Start of Reading passage

[llvm-dev] [LLVMdev] Path forward on profile guided inlining?

Thu Dec 10 17:12:50 PST 2015

On 12/10/2015 05:03 PM, Xinliang David Li wrote:
> On Thu, Dec 10, 2015 at 4:51 PM, Philip Reames
> <listmail at philipreames.com> wrote:
>>
>> On 12/10/2015 04:29 PM, Xinliang David Li wrote:
>>> On Thu, Dec 10, 2015 at 4:00 PM, Philip Reames
>>> <listmail at philipreames.com> wrote:
>>>> Given I didn't get any response to my original query, I chose not to
>>>> invest
>>>> time in this at the time.  I am unlikely to get time for this in the near
>>>> future.
>>>>
>>>> On 12/07/2015 03:13 PM, Easwaran Raman wrote:
>>>>
>>>> (Resending after  removing llvmdev at cs.uiuc.edu and using
>>>> llvm-dev at lists.llvm.org)
>>>>
>>>> On Mon, Dec 7, 2015 at 3:08 PM, Easwaran Raman <eraman at google.com> wrote:
>>>>> Hi Philip,
>>>>>
>>>>>    Is there any update on this? I've been sending patches to get rid of
>>>>> the
>>>>> callee hotness based inline hints from the frontend and move the logic
>>>>> to
>>>>> the inliner. The next step is to use the callsite hotness instead. I
>>>>> also
>>>>> want to focus on the infrastructure to enable this and what I've been
>>>>> experimenting with is similar to your two alternative approaches:
>>>>>
>>>>>> Alternate Approaches:
>>>>>> 1) We could just recompute BFI explicitly in the inliner right before
>>>>>> passing the result to ICA for the purposes of prototyping. If this was
>>>>>> off
>>>>>> by default, this might be a reasonable scheme for investigation.  This
>>>>>> could
>>>>>> likely never be enabled for real uses.

End of Reading passage

• Your objective
In the mailing-list thread on profile guided inlining, what next step does Easwaran Raman name after moving the callee hotness logic to the inliner?

Start of Collected material

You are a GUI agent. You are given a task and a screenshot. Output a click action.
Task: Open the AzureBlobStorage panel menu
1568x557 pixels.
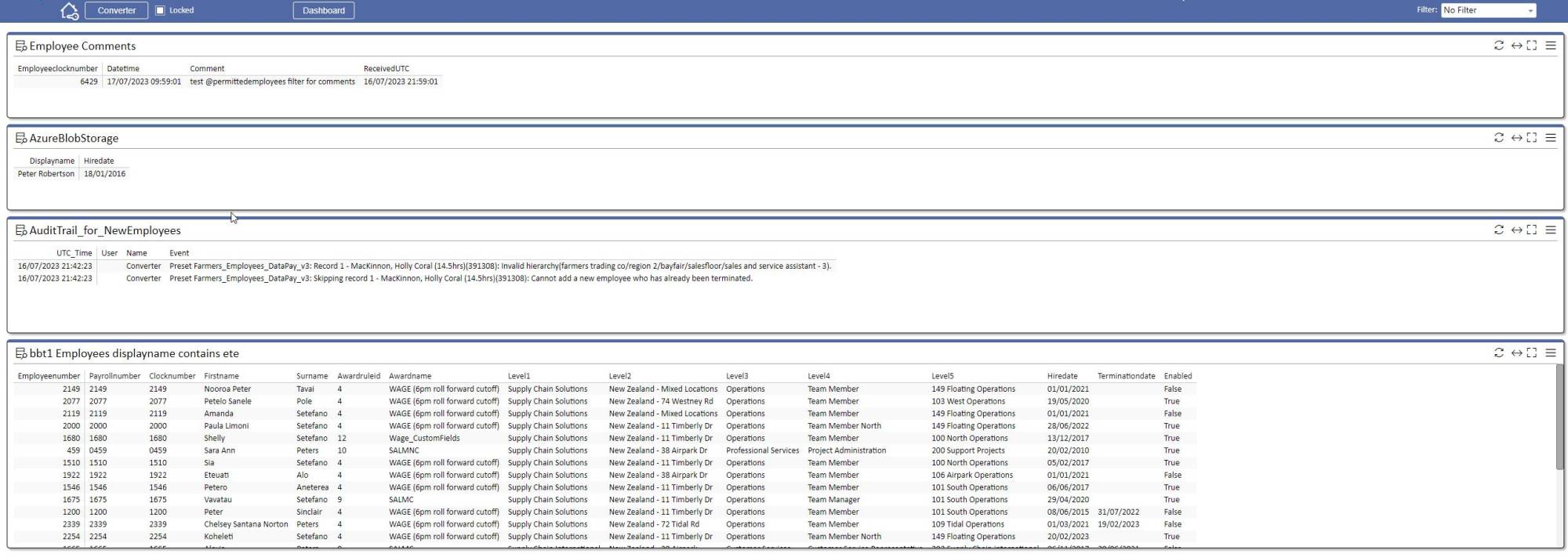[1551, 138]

End of Collected material

• Full response
Using the callsite hotness instead.